* Your instructions: Nothing may be dropped or altered: reproduce all the data.

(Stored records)

▬▬▬▬▬▬

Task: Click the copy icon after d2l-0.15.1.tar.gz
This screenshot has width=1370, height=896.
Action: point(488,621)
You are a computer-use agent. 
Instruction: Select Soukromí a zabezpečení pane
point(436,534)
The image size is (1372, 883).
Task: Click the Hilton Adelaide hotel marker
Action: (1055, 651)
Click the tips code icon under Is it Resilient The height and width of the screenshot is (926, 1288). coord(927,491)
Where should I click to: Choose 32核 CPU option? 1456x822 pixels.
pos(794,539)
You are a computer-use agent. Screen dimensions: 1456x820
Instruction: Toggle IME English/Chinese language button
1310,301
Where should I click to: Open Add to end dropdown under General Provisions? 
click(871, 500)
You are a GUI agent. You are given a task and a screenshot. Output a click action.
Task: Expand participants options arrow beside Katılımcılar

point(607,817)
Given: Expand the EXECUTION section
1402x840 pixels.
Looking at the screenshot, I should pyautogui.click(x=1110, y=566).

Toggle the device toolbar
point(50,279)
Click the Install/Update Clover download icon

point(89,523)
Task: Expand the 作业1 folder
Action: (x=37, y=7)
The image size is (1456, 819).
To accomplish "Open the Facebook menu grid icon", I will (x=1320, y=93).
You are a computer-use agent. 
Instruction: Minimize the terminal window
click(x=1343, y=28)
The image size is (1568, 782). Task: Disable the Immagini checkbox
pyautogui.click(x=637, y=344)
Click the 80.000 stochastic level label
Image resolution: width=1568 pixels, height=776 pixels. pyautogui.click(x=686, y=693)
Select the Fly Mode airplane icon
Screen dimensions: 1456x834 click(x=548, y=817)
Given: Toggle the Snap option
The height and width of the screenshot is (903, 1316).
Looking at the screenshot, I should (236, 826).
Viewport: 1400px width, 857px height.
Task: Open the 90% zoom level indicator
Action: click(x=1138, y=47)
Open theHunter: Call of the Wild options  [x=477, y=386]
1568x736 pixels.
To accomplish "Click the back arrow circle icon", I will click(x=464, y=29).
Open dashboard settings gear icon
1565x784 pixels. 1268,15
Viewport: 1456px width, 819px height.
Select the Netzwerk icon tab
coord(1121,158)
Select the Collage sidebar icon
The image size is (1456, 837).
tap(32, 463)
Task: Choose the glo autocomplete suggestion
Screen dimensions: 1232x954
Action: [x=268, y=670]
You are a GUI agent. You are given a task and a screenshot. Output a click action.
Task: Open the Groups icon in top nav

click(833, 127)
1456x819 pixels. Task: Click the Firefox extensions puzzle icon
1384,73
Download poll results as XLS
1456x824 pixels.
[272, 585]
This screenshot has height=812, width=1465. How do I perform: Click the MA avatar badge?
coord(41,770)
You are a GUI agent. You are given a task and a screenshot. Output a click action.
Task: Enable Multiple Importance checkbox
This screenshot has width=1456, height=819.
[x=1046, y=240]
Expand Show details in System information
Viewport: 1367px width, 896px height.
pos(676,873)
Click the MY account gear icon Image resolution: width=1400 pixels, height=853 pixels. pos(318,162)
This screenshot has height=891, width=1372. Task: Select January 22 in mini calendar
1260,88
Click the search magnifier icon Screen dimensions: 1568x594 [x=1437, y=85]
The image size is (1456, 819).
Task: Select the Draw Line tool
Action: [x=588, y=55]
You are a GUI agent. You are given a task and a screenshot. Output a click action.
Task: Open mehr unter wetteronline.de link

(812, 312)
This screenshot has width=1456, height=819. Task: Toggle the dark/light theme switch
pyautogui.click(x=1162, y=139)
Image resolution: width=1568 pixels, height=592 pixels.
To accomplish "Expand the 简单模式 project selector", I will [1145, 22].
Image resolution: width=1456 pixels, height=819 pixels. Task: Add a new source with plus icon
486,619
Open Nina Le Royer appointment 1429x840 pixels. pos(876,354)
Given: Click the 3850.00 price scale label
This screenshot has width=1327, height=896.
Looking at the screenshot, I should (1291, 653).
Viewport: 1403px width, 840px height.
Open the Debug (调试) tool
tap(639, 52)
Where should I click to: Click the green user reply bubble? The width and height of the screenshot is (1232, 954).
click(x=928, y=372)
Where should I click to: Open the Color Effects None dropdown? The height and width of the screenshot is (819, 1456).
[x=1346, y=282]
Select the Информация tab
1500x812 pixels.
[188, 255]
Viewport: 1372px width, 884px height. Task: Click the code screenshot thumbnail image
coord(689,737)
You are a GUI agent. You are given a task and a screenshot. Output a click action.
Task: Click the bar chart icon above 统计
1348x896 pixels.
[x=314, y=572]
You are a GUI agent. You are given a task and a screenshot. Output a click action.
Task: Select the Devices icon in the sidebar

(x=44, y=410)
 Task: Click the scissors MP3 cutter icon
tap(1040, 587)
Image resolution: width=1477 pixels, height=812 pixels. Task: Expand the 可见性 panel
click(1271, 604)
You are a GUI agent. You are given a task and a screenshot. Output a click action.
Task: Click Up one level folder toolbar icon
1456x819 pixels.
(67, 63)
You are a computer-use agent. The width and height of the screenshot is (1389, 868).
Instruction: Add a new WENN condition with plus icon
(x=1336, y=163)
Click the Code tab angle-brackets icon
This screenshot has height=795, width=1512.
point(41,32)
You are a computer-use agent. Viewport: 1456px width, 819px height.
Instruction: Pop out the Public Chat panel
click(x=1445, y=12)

▬▬▬▬▬▬

* Result of this exercise:
Task: Click the copy icon after d2l-0.15.1.tar.gz
This screenshot has width=1370, height=896.
Action: point(488,621)
You are a computer-use agent. 
Instruction: Select Soukromí a zabezpečení pane
point(436,534)
The image size is (1372, 883).
Task: Click the Hilton Adelaide hotel marker
Action: (1055, 651)
Click the tips code icon under Is it Resilient The height and width of the screenshot is (926, 1288). coord(927,491)
Where should I click to: Choose 32核 CPU option? 1456x822 pixels.
pos(794,539)
You are a computer-use agent. Screen dimensions: 1456x820
Instruction: Toggle IME English/Chinese language button
1310,301
Where should I click to: Open Add to end dropdown under General Provisions? 
click(871, 500)
You are a GUI agent. You are given a task and a screenshot. Output a click action.
Task: Expand participants options arrow beside Katılımcılar

point(607,817)
Given: Expand the EXECUTION section
1402x840 pixels.
Looking at the screenshot, I should pyautogui.click(x=1110, y=566).

Toggle the device toolbar
point(50,279)
Click the Install/Update Clover download icon

point(89,523)
Task: Expand the 作业1 folder
Action: (x=37, y=7)
The image size is (1456, 819).
To accomplish "Open the Facebook menu grid icon", I will (x=1320, y=93).
You are a computer-use agent. 
Instruction: Minimize the terminal window
click(x=1343, y=28)
The image size is (1568, 782). Task: Disable the Immagini checkbox
pyautogui.click(x=637, y=344)
Click the 80.000 stochastic level label
Image resolution: width=1568 pixels, height=776 pixels. pyautogui.click(x=686, y=693)
Select the Fly Mode airplane icon
Screen dimensions: 1456x834 click(x=548, y=817)
Given: Toggle the Snap option
The height and width of the screenshot is (903, 1316).
Looking at the screenshot, I should (236, 826).
Viewport: 1400px width, 857px height.
Task: Open the 90% zoom level indicator
Action: click(x=1138, y=47)
Open theHunter: Call of the Wild options  [x=477, y=386]
1568x736 pixels.
To accomplish "Click the back arrow circle icon", I will click(x=464, y=29).
Open dashboard settings gear icon
1565x784 pixels. 1268,15
Viewport: 1456px width, 819px height.
Select the Netzwerk icon tab
coord(1121,158)
Select the Collage sidebar icon
The image size is (1456, 837).
tap(32, 463)
Task: Choose the glo autocomplete suggestion
Screen dimensions: 1232x954
Action: [x=268, y=670]
You are a GUI agent. You are given a task and a screenshot. Output a click action.
Task: Open the Groups icon in top nav

click(833, 127)
1456x819 pixels. Task: Click the Firefox extensions puzzle icon
1384,73
Download poll results as XLS
1456x824 pixels.
[272, 585]
This screenshot has height=812, width=1465. How do I perform: Click the MA avatar badge?
coord(41,770)
You are a GUI agent. You are given a task and a screenshot. Output a click action.
Task: Enable Multiple Importance checkbox
This screenshot has width=1456, height=819.
[x=1046, y=240]
Expand Show details in System information
Viewport: 1367px width, 896px height.
pos(676,873)
Click the MY account gear icon Image resolution: width=1400 pixels, height=853 pixels. pos(318,162)
This screenshot has height=891, width=1372. Task: Select January 22 in mini calendar
1260,88
Click the search magnifier icon Screen dimensions: 1568x594 [x=1437, y=85]
The image size is (1456, 819).
Task: Select the Draw Line tool
Action: [x=588, y=55]
You are a GUI agent. You are given a task and a screenshot. Output a click action.
Task: Open mehr unter wetteronline.de link

(812, 312)
This screenshot has width=1456, height=819. Task: Toggle the dark/light theme switch
pyautogui.click(x=1162, y=139)
Image resolution: width=1568 pixels, height=592 pixels.
To accomplish "Expand the 简单模式 project selector", I will [1145, 22].
Image resolution: width=1456 pixels, height=819 pixels. Task: Add a new source with plus icon
486,619
Open Nina Le Royer appointment 1429x840 pixels. pos(876,354)
Given: Click the 3850.00 price scale label
This screenshot has width=1327, height=896.
Looking at the screenshot, I should (1291, 653).
Viewport: 1403px width, 840px height.
Open the Debug (调试) tool
tap(639, 52)
Where should I click to: Click the green user reply bubble? The width and height of the screenshot is (1232, 954).
click(x=928, y=372)
Where should I click to: Open the Color Effects None dropdown? The height and width of the screenshot is (819, 1456).
[x=1346, y=282]
Select the Информация tab
1500x812 pixels.
[188, 255]
Viewport: 1372px width, 884px height. Task: Click the code screenshot thumbnail image
coord(689,737)
You are a GUI agent. You are given a task and a screenshot. Output a click action.
Task: Click the bar chart icon above 统计
1348x896 pixels.
[x=314, y=572]
You are a GUI agent. You are given a task and a screenshot. Output a click action.
Task: Select the Devices icon in the sidebar

(x=44, y=410)
 Task: Click the scissors MP3 cutter icon
tap(1040, 587)
Image resolution: width=1477 pixels, height=812 pixels. Task: Expand the 可见性 panel
click(1271, 604)
You are a GUI agent. You are given a task and a screenshot. Output a click action.
Task: Click Up one level folder toolbar icon
1456x819 pixels.
(67, 63)
You are a computer-use agent. The width and height of the screenshot is (1389, 868).
Instruction: Add a new WENN condition with plus icon
(x=1336, y=163)
Click the Code tab angle-brackets icon
This screenshot has height=795, width=1512.
point(41,32)
You are a computer-use agent. Viewport: 1456px width, 819px height.
Instruction: Pop out the Public Chat panel
click(x=1445, y=12)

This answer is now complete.